What can corporate treasurers expect from the European Securities and Markets Authority (ESMA), which coordinates the work of European regulators on many topics of interest to the profession? At the recent AFTE conference, ESMA’s Executive Director, Natacha Cazenave, provided a comprehensive update. 

ESMA coordinates the application of European directives and regulations in the financial sector. This Paris-based organization is responsible for around 30 pieces of legislation, several of which concern treasurers directly, particularly in the areas of credit ratings, the distribution of financial products and post-trade regulation. “What can you expect from us? An authority that is open, pragmatic, attentive to your concerns and that strives to make clear rules that enable you to win market share,” ESMA Executive Director Natacha Cazenave told treasurers attending the recent AFTE conference. 

CSRD and the Omnibus Directive

Ms Cazenave began by discussing the Corporate Sustainability Reporting Directive (CSRD) and the Omnibus directive, a set of proposed amendments by the European Commission to simplify and reduce the reporting burden that CSRD involves. 

 She recalled a basic principle: “Supervision of sustainability reporting remains the responsibility of the national supervisor”. ESMA brings these supervisors together to harmonize the implementation of sustainability reporting, with the aim of achieving “a common understanding and comparability for investors”. In other words, ESMA works to align national practices so that ESG reporting information is comparable from one market to another.  

She believes that companies’ criticism of CSRD has been heard. “People have pushed back and said ‘This is too much’”. It is in this context that “the Omnibus Directive is intended to simplify reporting” while ensuring that it remains “consistent with what other stakeholders, in particular bank lenders and market investors, need to produce their own regulatory reporting”. The stated objective is clear: to achieve “consistency between the texts” rather than adding successive layers of requirements that pile up with no real coordination. 

Europe in the lead

Europe has established a form of leadership in the field of sustainable finance. The outstanding amount of ESG bonds stands at EUR 2.4 trillion, two-thirds of which are green bonds. According to Natacha Cazenave, this is “a market that is functioning well and continuing to grow”. On 21 December 2024, a new regulation establishing a voluntary market label for funds that invest at least 85% of their assets in sustainable investments was adopted. Under this new framework, which will come into force in 2026, ESMA will be responsible for supervising these fund managers. “More than 30 have expressed an interest in being subject to the new regime.”  

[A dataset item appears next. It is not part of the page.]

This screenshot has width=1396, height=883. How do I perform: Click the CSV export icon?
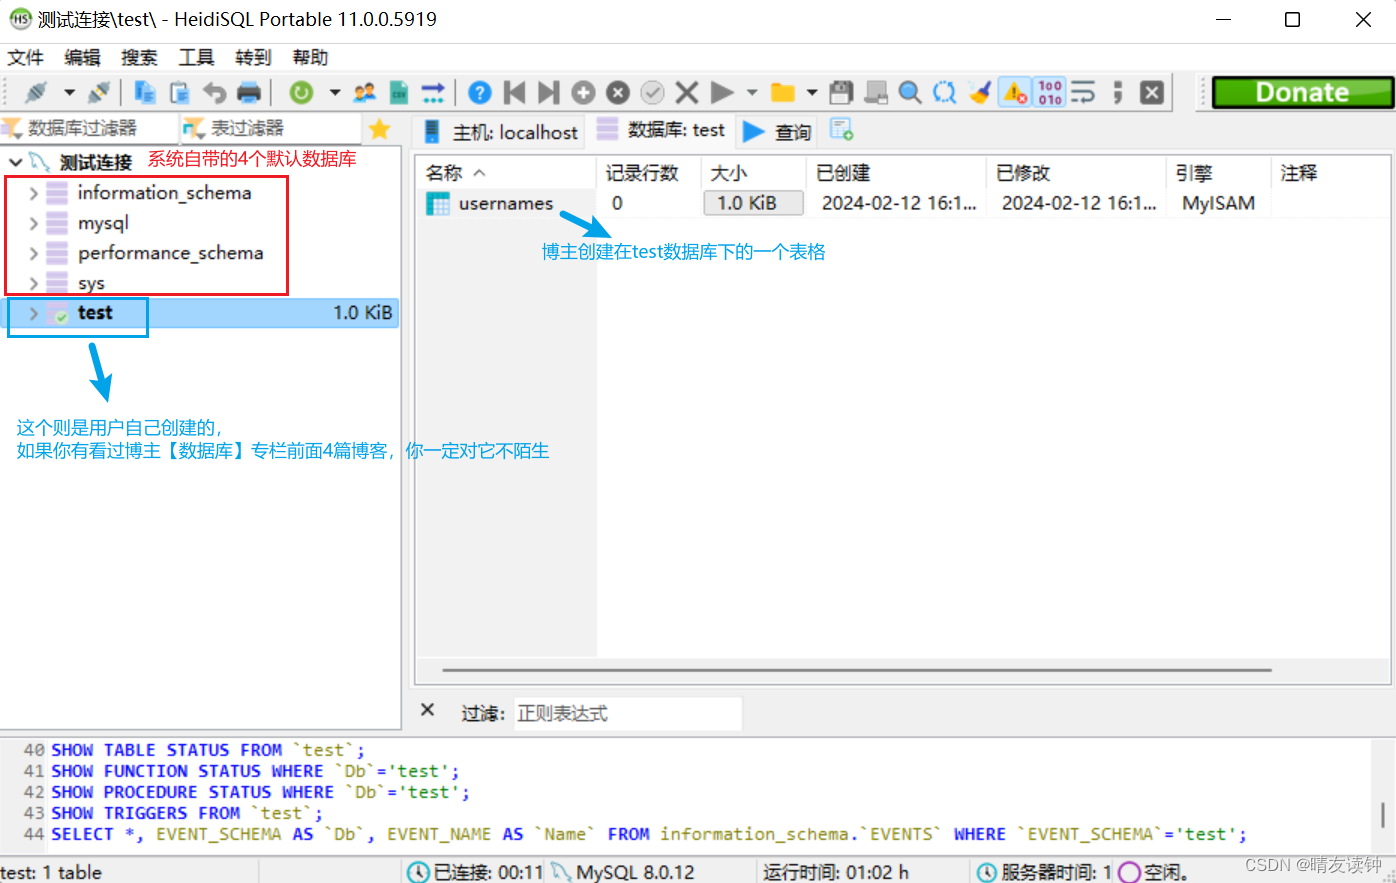[x=398, y=92]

ESG data providers and rating agencies to be treated differently

ESMA is adopting a different approach to ESG data providers and ESG rating agencies, with Ms Cazenave explaining that “There has been a decision not to regulate ESG data providers because there is no uniformity in this area”. ESG rating agencies, by contrast, will be supervised by ESMA. The regulator sees a clear dividing line between highly diverse data aggregators on one hand and rating agencies whose influence on investment decisions merits specific oversight on the other. 

Promoting innovation

Referring to digitalization, crypto assets, stablecoins and the tokenization of assets, Natacha Cazenave noted that “innovation, its abundance and the speed of its development are quite striking”. The EU’s Markets in Crypto-Assets (MiCA) regulation, which establishes a regulatory framework for these new assets, “has been closely watched by regulators in the US, UK and Asia because it is the first attempt to introduce a framework that regulates while still supporting innovation”. ESMA has indicated that it is now working on the authorization of market participants: “we are bringing together national authorities to ensure that a consistent response is provided in each member state when it comes to granting licences”. 

When discussing stablecoins, Ms Cazenave put the topic into perspective: “The amount outstanding – in the region of USD 250 billion – is very modest compared with the financial system as a whole”. On tokenisation, she also explained that ESMA acknowledges the simplification and beneficial use cases offered by stablecoins in diverse fields including post-trade processes and providing access to shares through derivatives. “We are trying to understand innovation, identify where it can support competitiveness and put safeguards in place where it poses risks for investors.” In other words, ESMA sees its role as to support useful innovation while regulating risks where they arise. 

United in diversity

ESMA is working to strengthen the autonomy and efficiency of European markets. Its aim is to support “the financing of priorities such as the digital transition, defence and the environment, which together form Europe’s strategic roadmap”. This is why the European Commission launched the Capital Markets Union in 2015. Although the union’s progress is often criticised as slow, it plays an important role in connecting European savings with investment needs.  

Asked about Christine Lagarde’s wish that ESMA become a kind of “European SEC”, Ms Cazenave acknowledged the flattering nature of the comparison but stressed that the US and European markets are profoundly different. On the one hand, the US is a federal state with a unified institutional architecture; on the other, the 27 member states of the EU must build a common project and share responsibilities in financial regulation.  

Natacha Cazenave made clear the need to preserve this specifically European model, tailored to this reality. “Despite the very strong cultural, historical and linguistic differences between member states, national supervisory authorities are learning and managing to build together. This collective effort is driven by the desire to contribute to the public good.” She concluded by recalling the Union’s motto: “United in diversity.”